In another academic breakthrough, a University of Geneva professor working with MIT"s Mind Machine Project disclosed a software project of their own that could scan mass amounts of text or voice data to weed out individuals exhibiting character traits suggestive of someone engaged in terrorist activities.

This all might seem vaguely Orwellian, but in the context of social networks, is it really? Privacy is a pretty relative expectation on a site like YouTube, where all the world truly is a stage.

On some level, a person who shares their anguish via social media clearly wants help. Otherwise they wouldn't be broadcasting their woes. Just think of Abraham Biggs, a 19-year-old who committed suicide on live-video platform Justin.tv in 2008. Not only did onlookers ignore what was an obvious cry for help, some actually egged him on to follow through on his threat. Last year, actress Demi Moore was able to thwart a suicide attempt by notifying authorities to a message she received from one of her many Twitter followers.

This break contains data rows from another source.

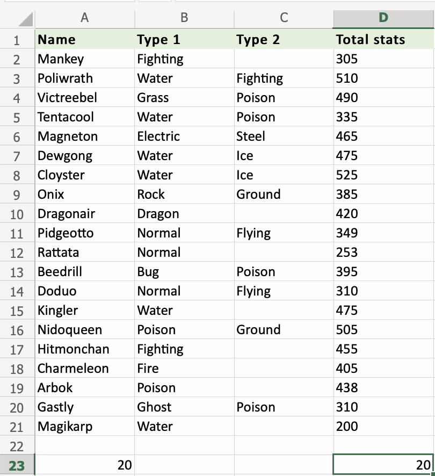Screen dimensions: 435x476
Task: Select column D header
Action: [383, 18]
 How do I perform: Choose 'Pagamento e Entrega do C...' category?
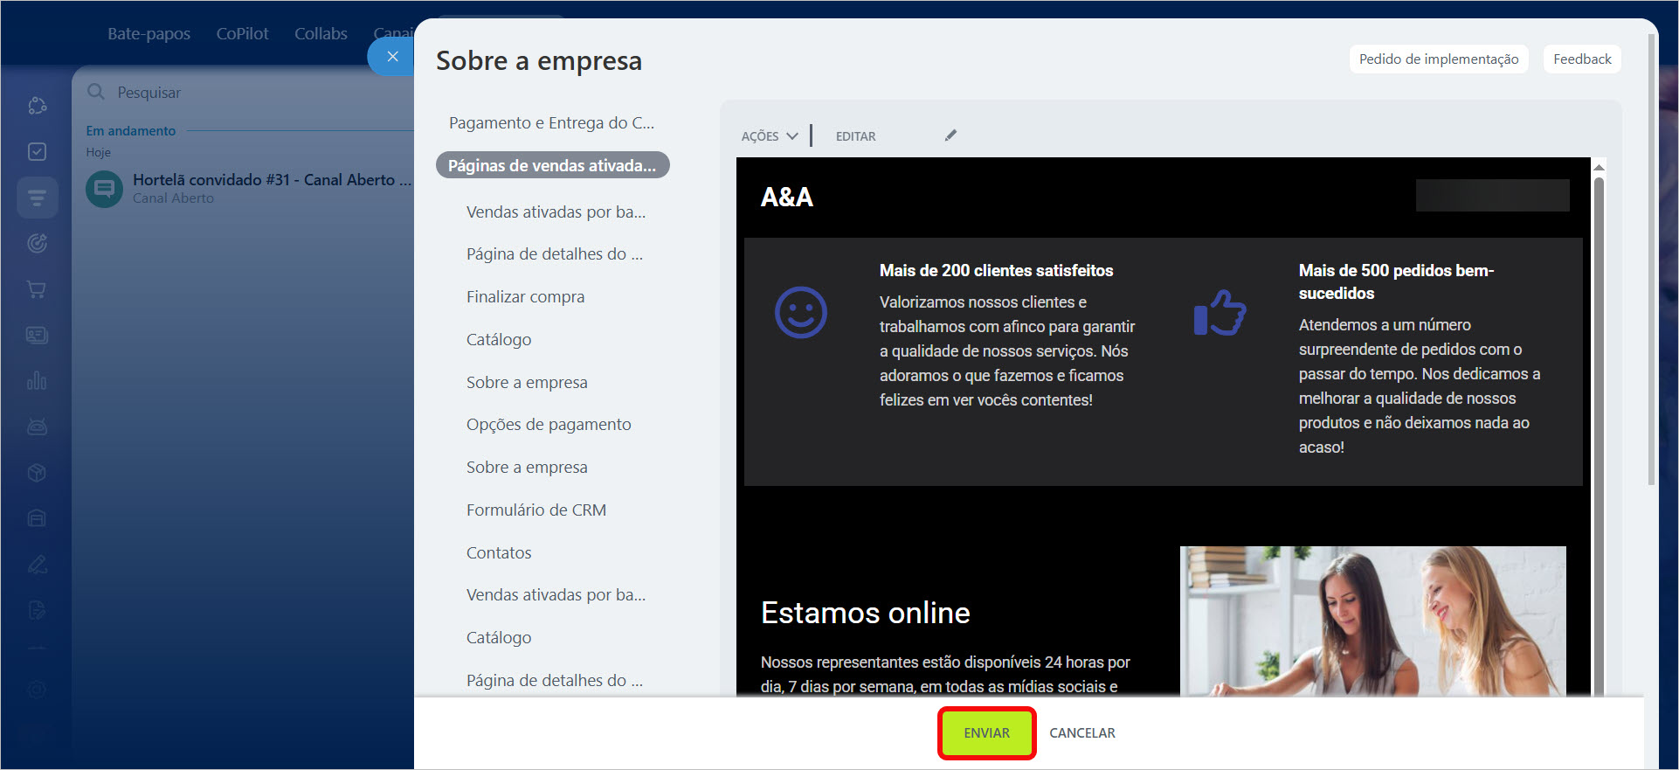click(x=551, y=123)
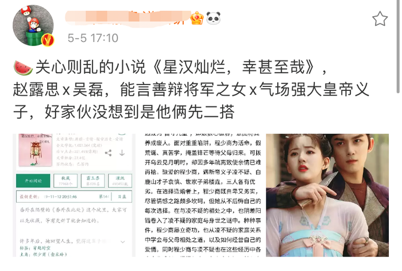Tap the crown membership icon beside username
402x271 pixels.
(197, 18)
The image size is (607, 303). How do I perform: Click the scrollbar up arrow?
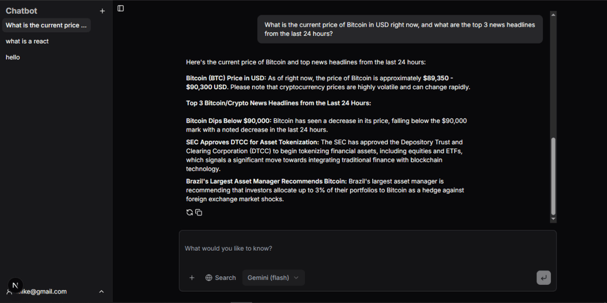(x=553, y=14)
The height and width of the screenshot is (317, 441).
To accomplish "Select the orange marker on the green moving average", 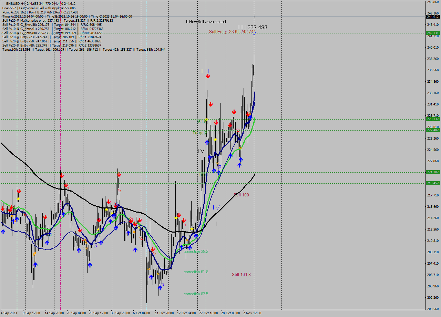I will tap(240, 148).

Whether it's suicide or homicide, social media can be an environment where quick intervention can be the difference between life or death. And it doesn't have to come down to some kind of internet-based algorithm to detect someone in trouble; the human beings who populate these social networks can just as easily flag disturbing behaviors. Perhaps it's time the digital equivalent of the blue-light phones found on many college campuses be installed on Facebook et al.

If there could be said to be any upside to a profound tragedy like the Arizona massacre, it's the incident's ability to emphasize the importance of mental-health services. But in this day and age those services need to be more accessible in the forum where dysfunctional behavior actually occurs.